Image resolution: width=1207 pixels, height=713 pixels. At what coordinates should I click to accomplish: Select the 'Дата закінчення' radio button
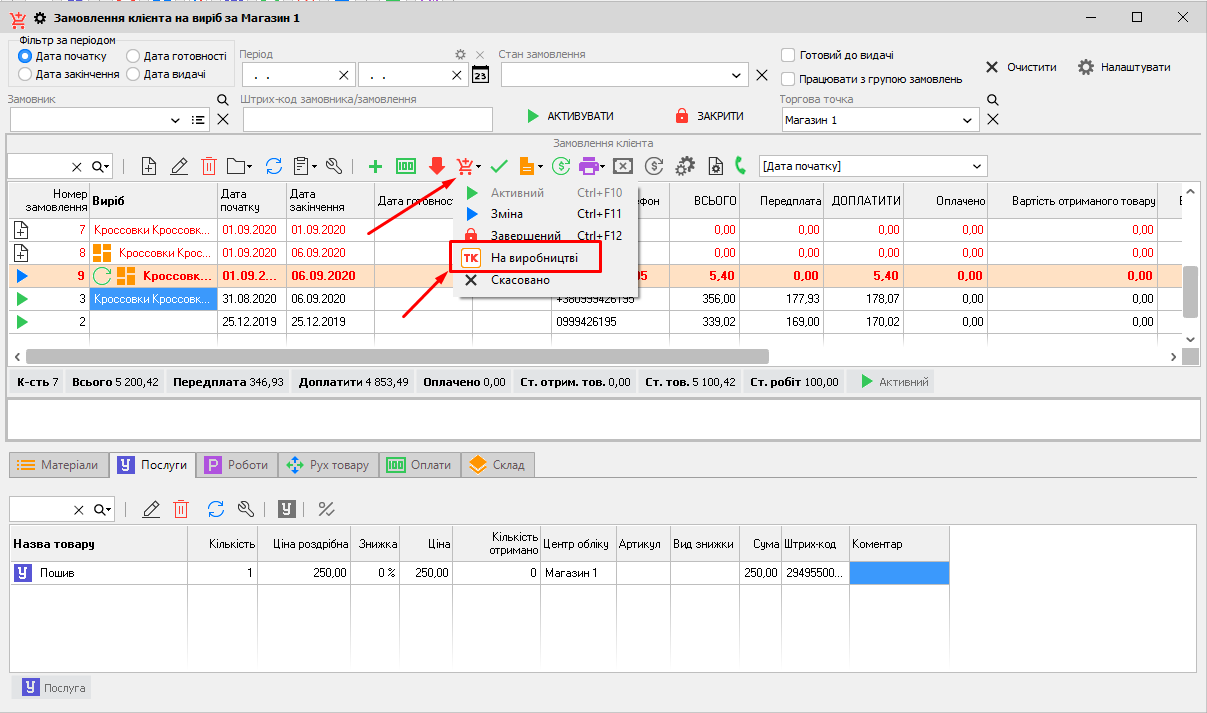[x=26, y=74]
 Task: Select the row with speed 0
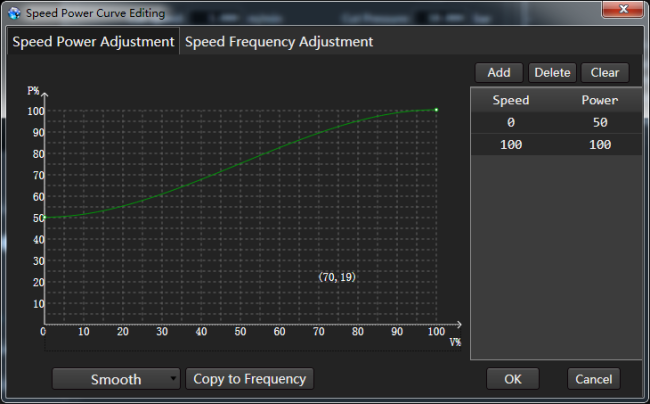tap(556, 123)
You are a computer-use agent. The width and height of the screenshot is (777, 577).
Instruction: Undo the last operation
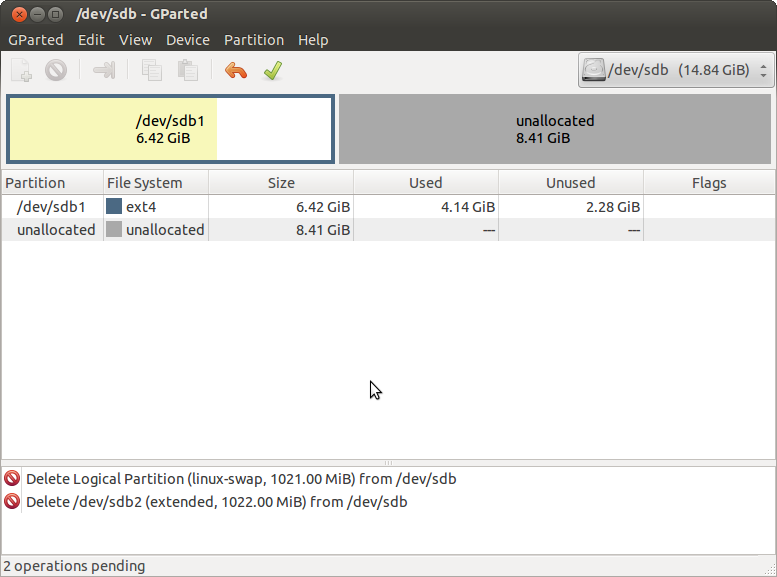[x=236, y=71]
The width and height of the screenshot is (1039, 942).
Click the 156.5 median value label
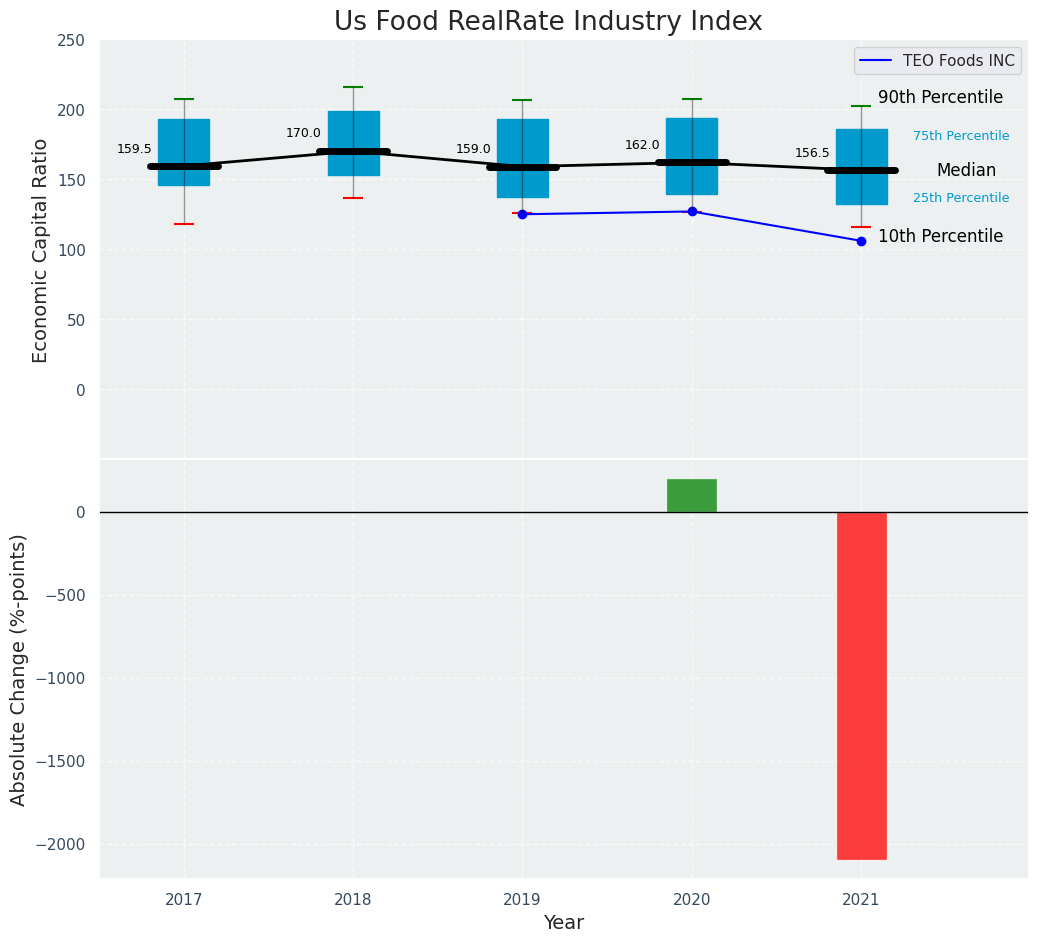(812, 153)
+ + +
Your instructions — With pictures left out, transcribe each line from the one containing "Task: Select the row with speed 0" through the end of the data, both ends included.

Result —
 Task: Select the row with speed 0
tap(556, 123)
You are a computer-use agent. The width and height of the screenshot is (777, 577).
Instruction: Undo the last operation
[x=236, y=71]
The width and height of the screenshot is (1039, 942).
Click the 156.5 median value label
(812, 153)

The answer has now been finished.